### Page excerpt

########

One of my favorite projects in recent years reached fruition last December, when Baylor University Press published Faith and History, a devotional featuring reflections by 40-some members of the Conference on Faith and History (CFH). I know that many of you picked up a copy, and I’ve heard enough positive feedback to feel like we hit our mark, connecting biblical reflection to historical study in ways that felt meaningful to readers.
So I’m delighted to announce that today we’re launching a free, online sequel to that book: a series of further reflections at the CFH website that follow the Faith and History model, but focus on the themes of the season of Lent. For Ash Wednesday, I kicked things off with a meditation on how feeling ashes today — and hearing words about dust — remind me of the necessity and impossibility of what historians do. Here’s how I started:
In our original set of devotionals, Faith and History, I opened with a reflection on Genesis 1-2, considering what it might mean for historians to be good stewards of Creation. I suggested that we “till . . . and keep” the past (Gen. 2:15), a notion that often occurs to me when I walk into a library or archive, where the very aroma of aging books and papers reassures me that the past is never completely lost. Evidence and memory survive the passage of time, and so my work as a historian is possible.
But it turns out that “old book smell” itself hints at what we’re working against as students of the past. As paper, ink, glue, and binding material decompose, they release pungent chemicals called volatile organic compounds. The fragrance of history, then, is the odor of decay, an olfactory offshoot of what’s left of the past disintegrating into mere particles.

########

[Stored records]
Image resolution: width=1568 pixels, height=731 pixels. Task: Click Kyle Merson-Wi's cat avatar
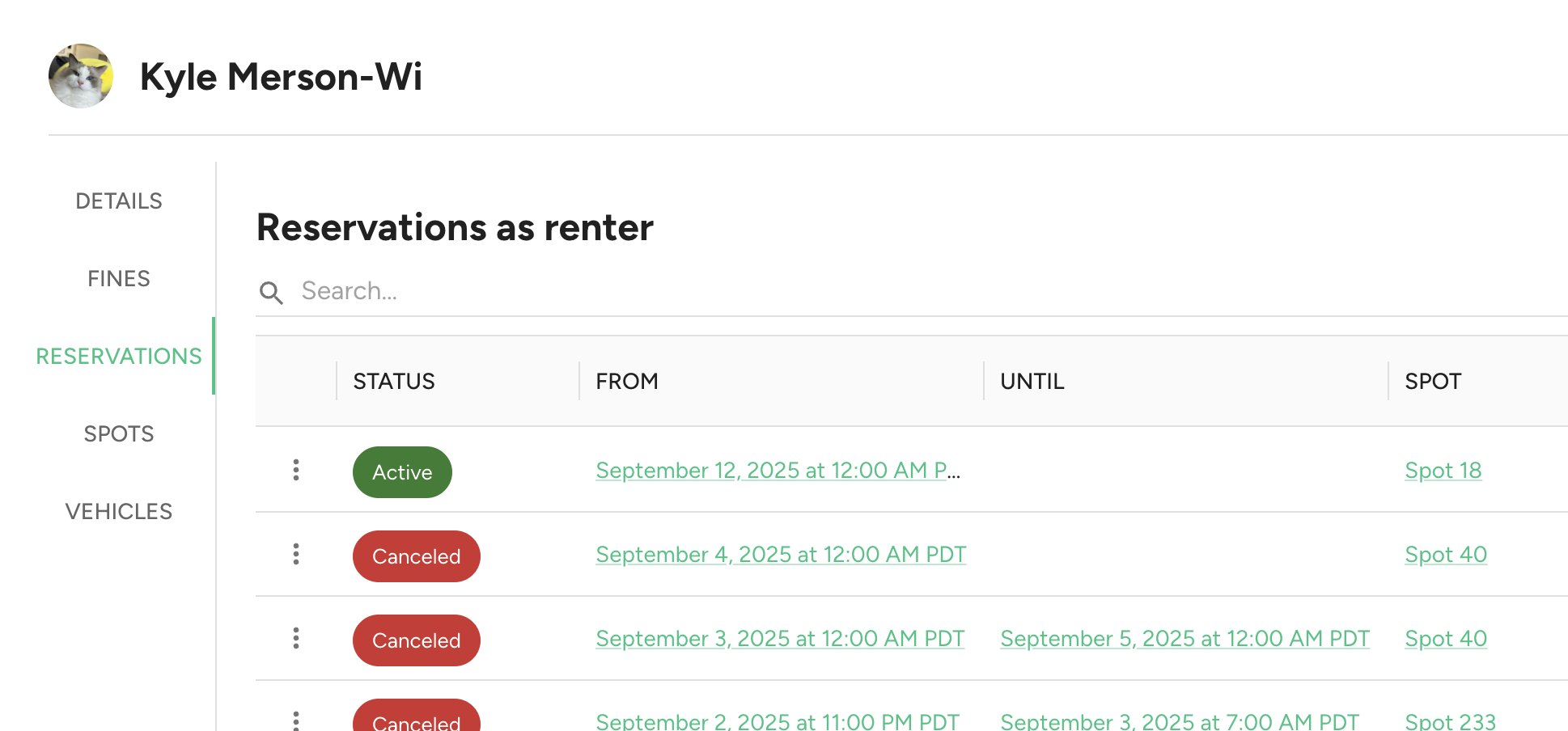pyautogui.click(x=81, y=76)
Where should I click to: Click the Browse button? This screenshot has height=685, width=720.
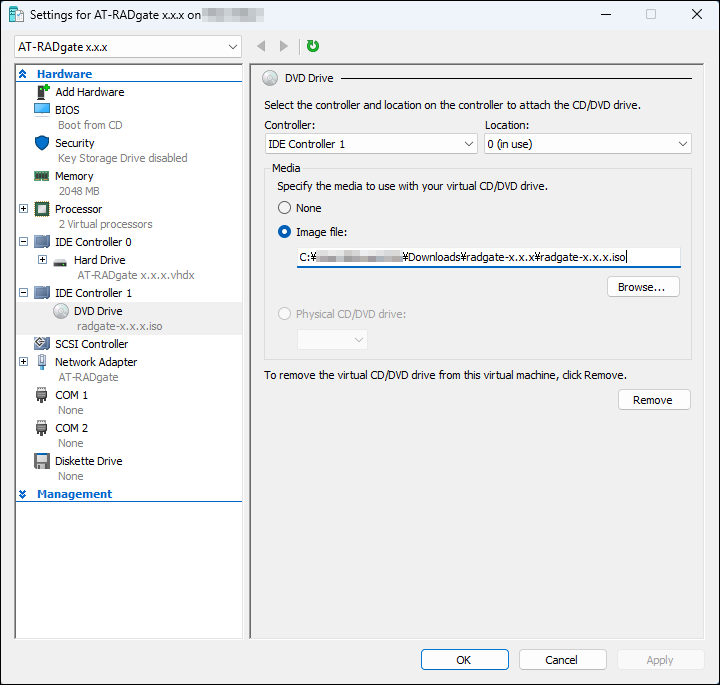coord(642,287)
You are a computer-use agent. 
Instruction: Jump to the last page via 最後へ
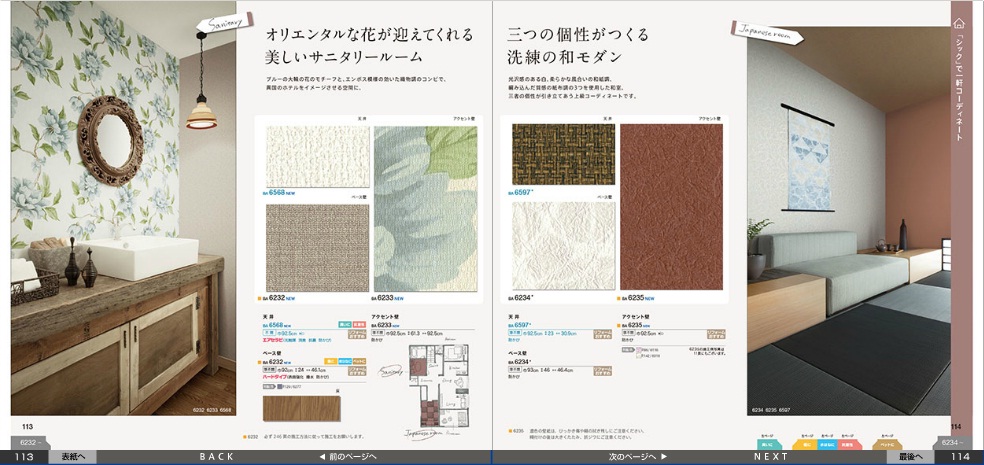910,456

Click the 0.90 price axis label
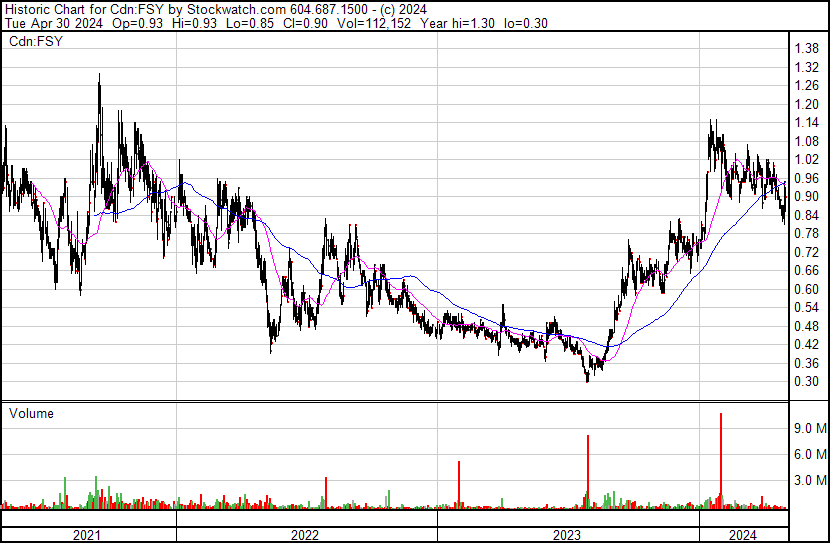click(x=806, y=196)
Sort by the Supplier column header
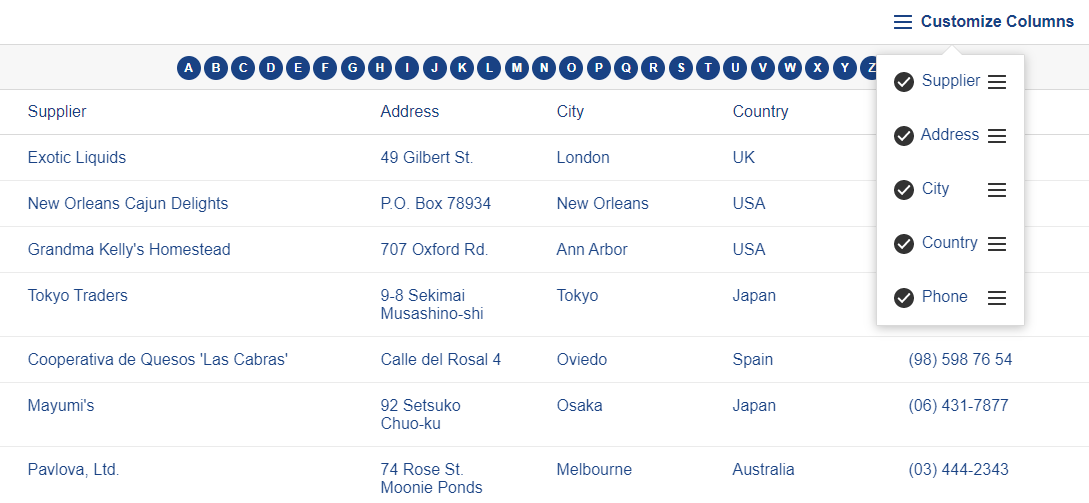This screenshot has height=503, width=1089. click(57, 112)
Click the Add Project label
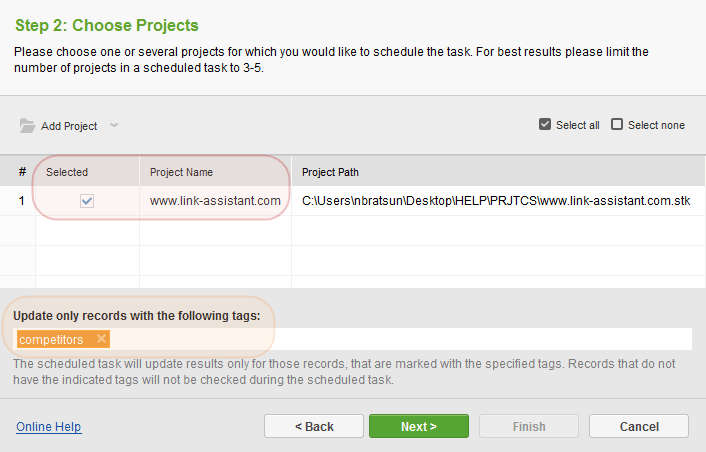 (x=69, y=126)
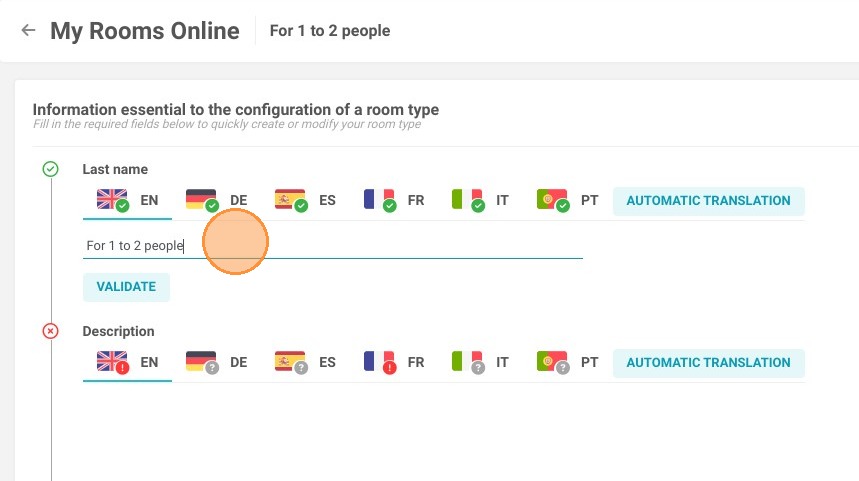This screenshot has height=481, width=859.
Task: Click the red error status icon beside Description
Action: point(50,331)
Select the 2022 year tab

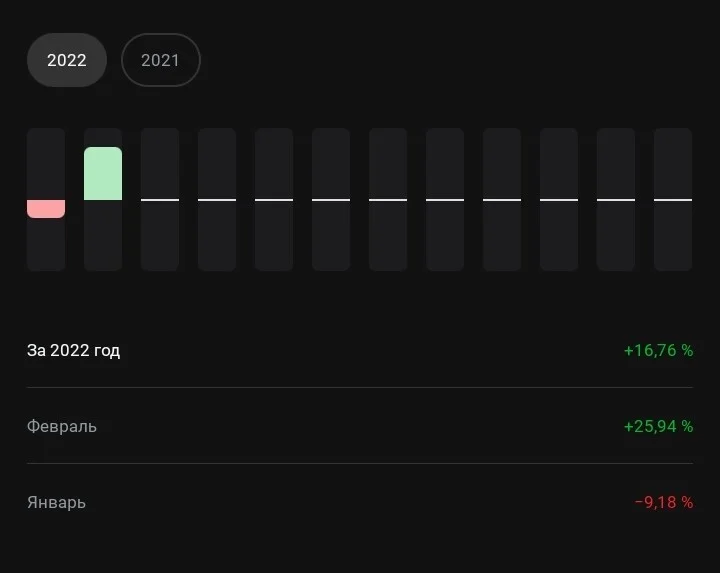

########

### Task instructions
Continue the blog post on the Lenten sequel to Faith and History from the point where it stops. The stored records are not required for this exercise.

### Answer area
That echoes Genesis, too. For despite our best efforts to tend the history of God’s most amazing creatures, the next chapter in that book reminds us that human lives and what they leave behind are inevitably transient. “You are dust,” God tells Adam, “and to dust you shall return.”
You can read the full reflection at the CFH website. For Lent, we plan to post every Monday and Wednesday, with Tom Scott (Mercer University) and Regina Wenger (Baylor University) up next. (With contributors ranging from fellow department chairs like Tom and to grad students like Regina, plus high school teachers and pastors, I’m glad to say that this Lenten series will continue to showcase the diversity of historians in our conference.) Then when we reach Palm Sunday, we expect to share reflections each day of Holy Week.
May the words of our mouths (well, keyboards) and the meditations of our hearts be pleasing to God and helpful to our neighbors, as we journey together through this season of contemplation and repentance into the resurrection dawn of Easter.